Susan G. Komen North Jersey Announces Award Honorees Robert C. Garrett, Amparo Aguirre and LAX For The Cure

PARSIPPANY, N.J. -- Susan G. Komen® North Jersey today announced its Pink Tie Party honorees to be recognized during the March 21st event being held at Ruth's Chris Steak House in Jersey City. For over twenty years, Susan G. Komen North Jersey has helped those who can't pay for treatments, worked to ensure that all people get the care they need, fought for the rights of patients with policy makers and funded breakthroughs in research that saves lives.

This signature event celebrates deserving honorees and raises funds for life-saving North Jersey community programs and national research.

This year's deserving honorees are:

Robert C. Garrett, FACHE, Founders Award Honoree.
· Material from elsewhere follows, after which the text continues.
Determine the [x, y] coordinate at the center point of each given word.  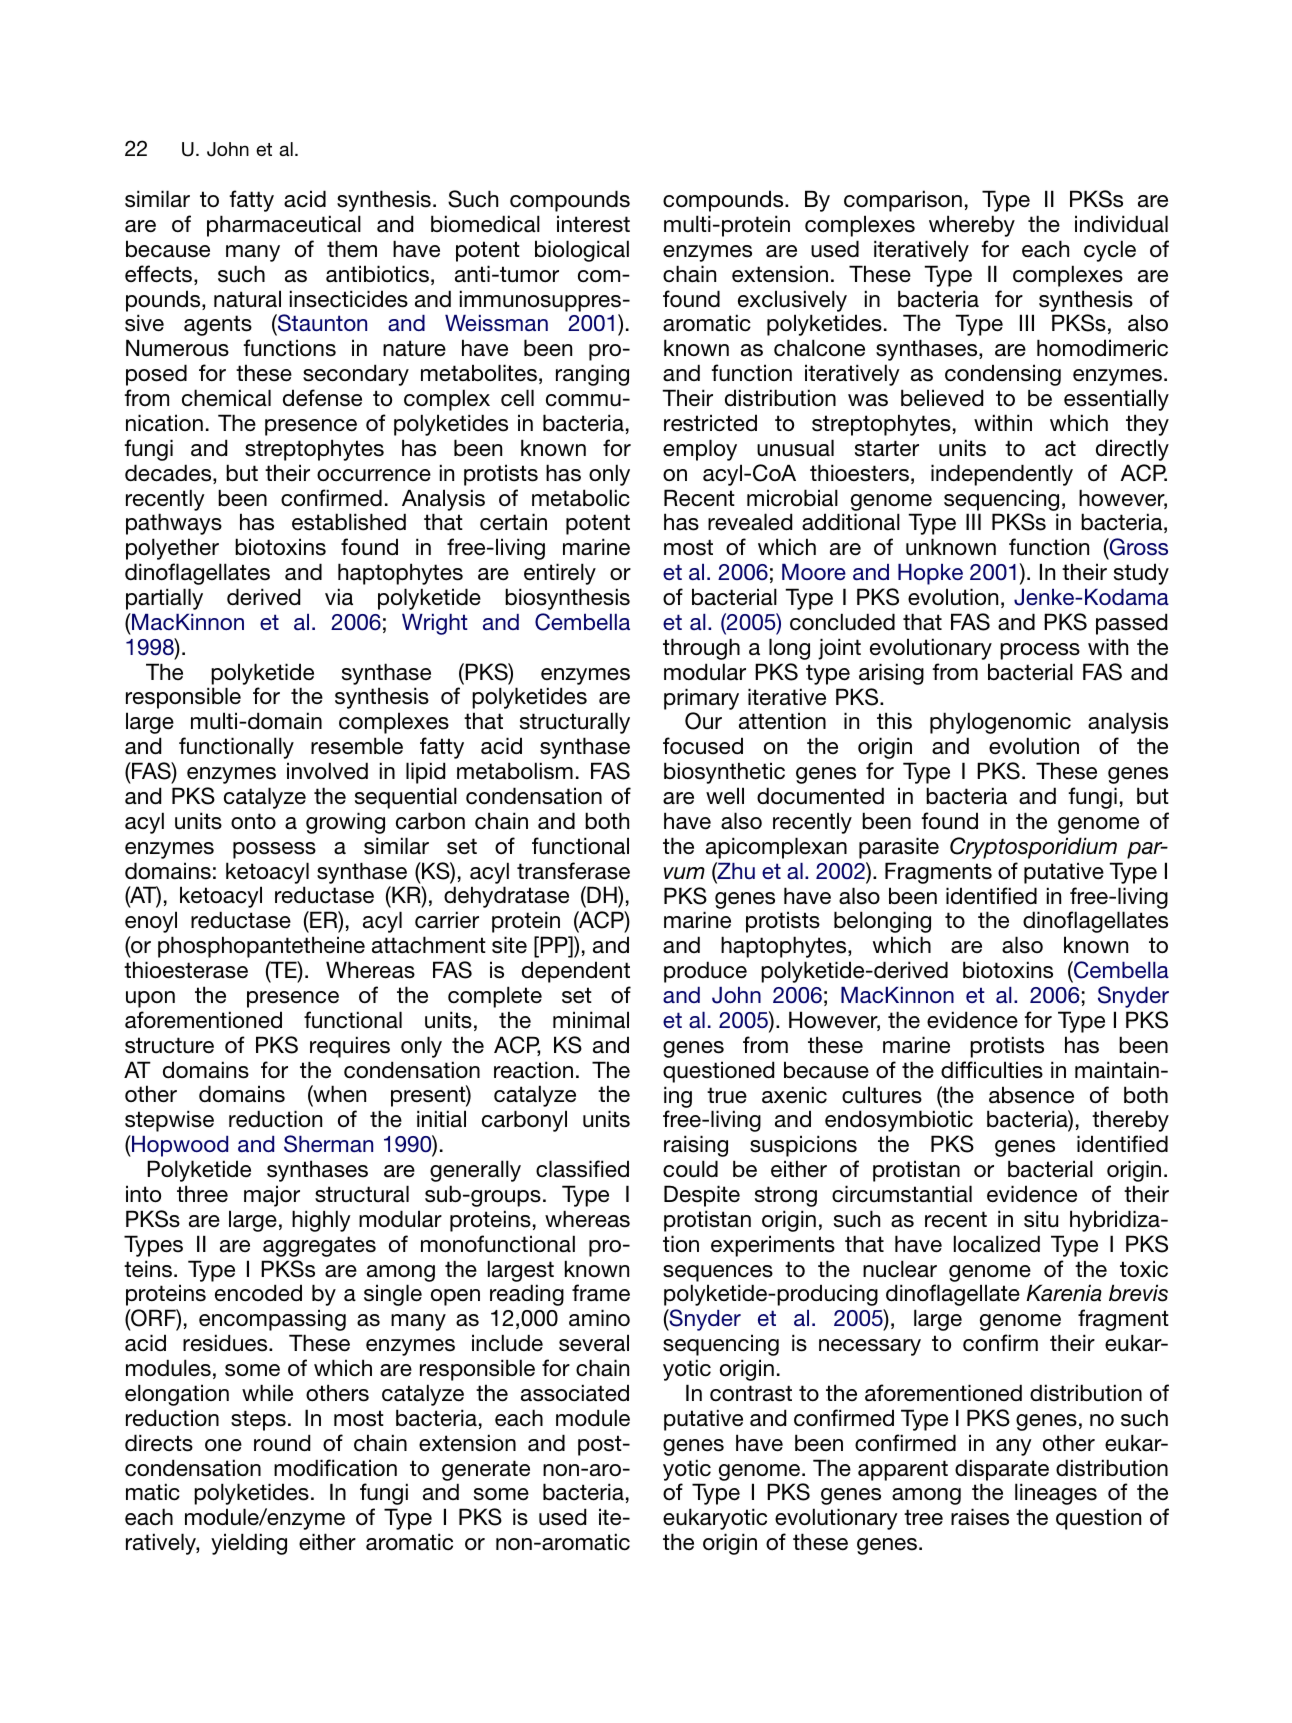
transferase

Bob is CEO of Hackensack Meridian Health and a lifelong advocate working to enhance healthcare service within the community. He is widely recognized for his visionary leadership not only within the field of healthcare, but within the many organizations he supports through his work on advisory boards and boards of directors. Our Founders Award recognizes individuals who have made an impact on healthcare services in the North Jersey community through a lifetime of effort and commitment.

"Susan G. Komen North Jersey's community programs are an example of the very best collaboration in our healthcare community. When nonprofits partner with healthcare systems to deliver initiatives that get into the community with education and prevention programs, the entire community benefits. Hackensack Meridian Health will continue to support the programs that emphasize increasing access to that care," says Bob Garrett.
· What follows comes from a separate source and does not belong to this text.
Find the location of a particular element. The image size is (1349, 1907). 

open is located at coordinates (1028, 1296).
Amparo Aguirre, Trailblazer Award Honoree. Amparo Aguirre is a Komen-funded

bi-lingual Breast Health Outreach Coordinator at Trinitas Regional Medical Center. Our Trailblazer Award recognizes individuals whose commitment has made an impact on breast cancer awareness, early screening and detection within the North Jersey community.

"I am so honored to receive this award from Komen North Jersey. Saving lives is a privilege that most people don't have the opportunity to enjoy. Providing education and access to screening, particularly in the Latino Community, is my passion and I am grateful for this opportunity that Komen North Jersey provides," says Amparo Aguirre.

LAX for the Cure, Champion Award Honoree. LAX for the Cure is a girls' lacrosse tournament that was founded in 2007 by Jessica Shoulberg, CFO of STEPS Lacrosse LLC. During the summer of 2007, the STEPS Lacrosse club had three mothers fighting breast cancer. The Shoulbergs wanted to help in the fight against the disease and decided to use the growth of girls' lacrosse and the summer tournament circuit as a vehicle. LAX for the Cure was launched to meet the ideals of players, parents, clubs, and college coaches, with the additional goal of raising funds and awareness for the fight against breast cancer.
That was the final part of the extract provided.